1. Introduction
In recent decades the effective pollution abatement measures to the
water quality are sizeable (Hering et al., 2010; Barton et al., 2005;
Hettige et al., 1996) But, in developing countries like India, the water
quality pollution levels are so high, creating existential threats to
biodiversity, as well as threatening economic progress and
sustainability of human lives (World Economic Forum, 2019). India is one
of the foremost agriculture-based economies in the world, with high
fertilizer applications and the excessive nutrients from agricultural
lands, leading to prominent diffuse pollution to the surface water
quality (Central Pollution Control Board, 2016; Bassi et al., 2014). The
high alarming rate of increasing pollutant load of surface water from
industrial accompanies is known from the concentration based discharge
control of point sources, which is already an important task to control
and to achieve water quality targets (Wang et al., 2004). Additionally,
the reduction of diffuse pollution sources is required.
Although urbanization and demographic changes are substantial influences
within the lake’s catchment, land-use changes cause extreme disturbances
of the catchment’s ecosystems and the lake itself. Most studies
demonstrate that land-use changes (Tu 2009; Zampella et al., 2007) as a
driving factor for the environmental, including the physical and
chemical characteristics of surface water bodies and their internal
structure. Improper management of natural resources, coupled with an
ever-increasing population, is responsible for introducing many
impairments of water quality threats. Most of the freshwater resources
are under stress caused by urbanization, and large-scale
industrialization processes are a worldwide concern (Fang et al., 2019;
Holopainen et al., 2016; Liao et al., 2012).

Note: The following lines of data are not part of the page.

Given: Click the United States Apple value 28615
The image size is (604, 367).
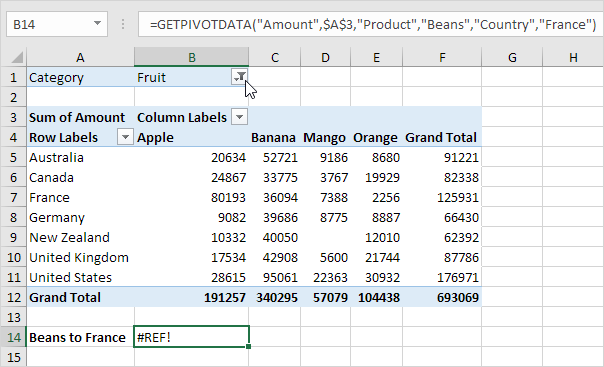Looking at the screenshot, I should pos(228,277).
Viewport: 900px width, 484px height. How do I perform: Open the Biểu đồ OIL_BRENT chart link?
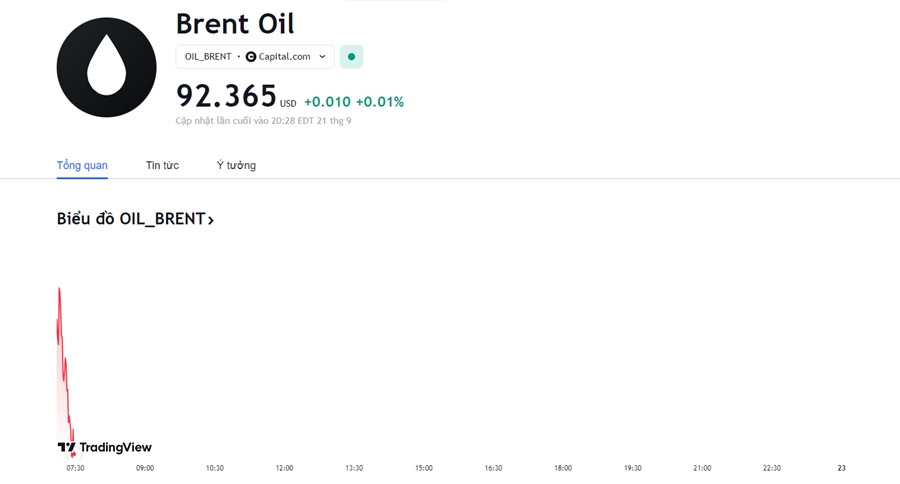(x=135, y=219)
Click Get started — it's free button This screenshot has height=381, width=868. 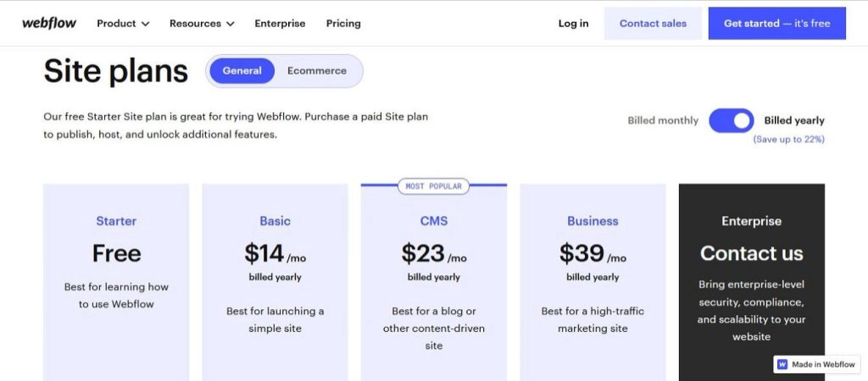(x=776, y=23)
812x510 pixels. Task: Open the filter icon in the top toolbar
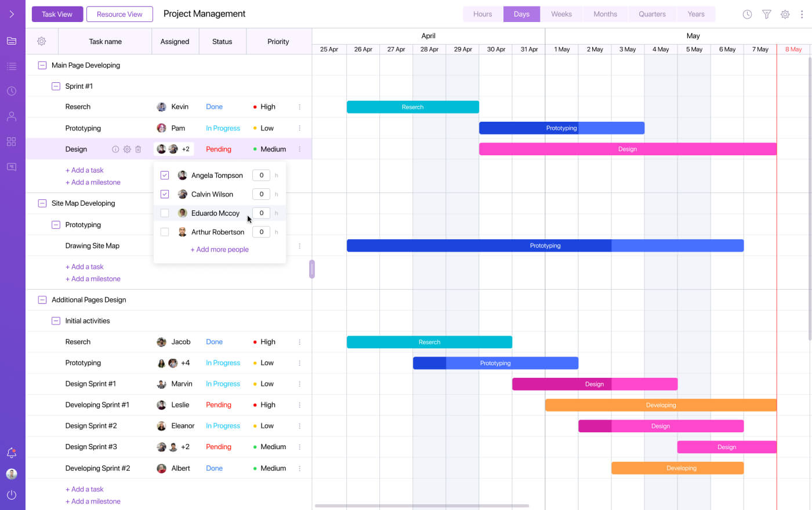pyautogui.click(x=766, y=14)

The complexity of several ecosystem functions in the surface water
bodies adversely affected foremost water quality in freshwater lakes
which, in turn, and among others, influence ponds, rivers, streams and
slowly enter into the groundwater (Gilboa et al., 2014; Thevenon et al.,
2011; Banadda et al., 2010). Diffuse pollution caused by agricultural
activities can be carried into adjacent water bodies by surface runoff
and erosion (Taylor et al., 2016; Guo et al., 2010). Such excess of
nutrients accelerates eutrophication and algae blooming in freshwater
ecosystems. Besides, point sources are another significant reason for
the deteriorating water quality in surface water bodies. However, the
spatial and temporal distribution of diffuse pollutants is a challenge.
It is important to monitor these distributions even for a large
catchment area, due to changing climate, land-use, and strong relations
to anthropogenic activities (Shen et al., 2013; Randhir and Tsvetkova
2011). Therefore, it is essential to identify the critical pollution
sources of a catchment and to apply the best management practices (BMPs)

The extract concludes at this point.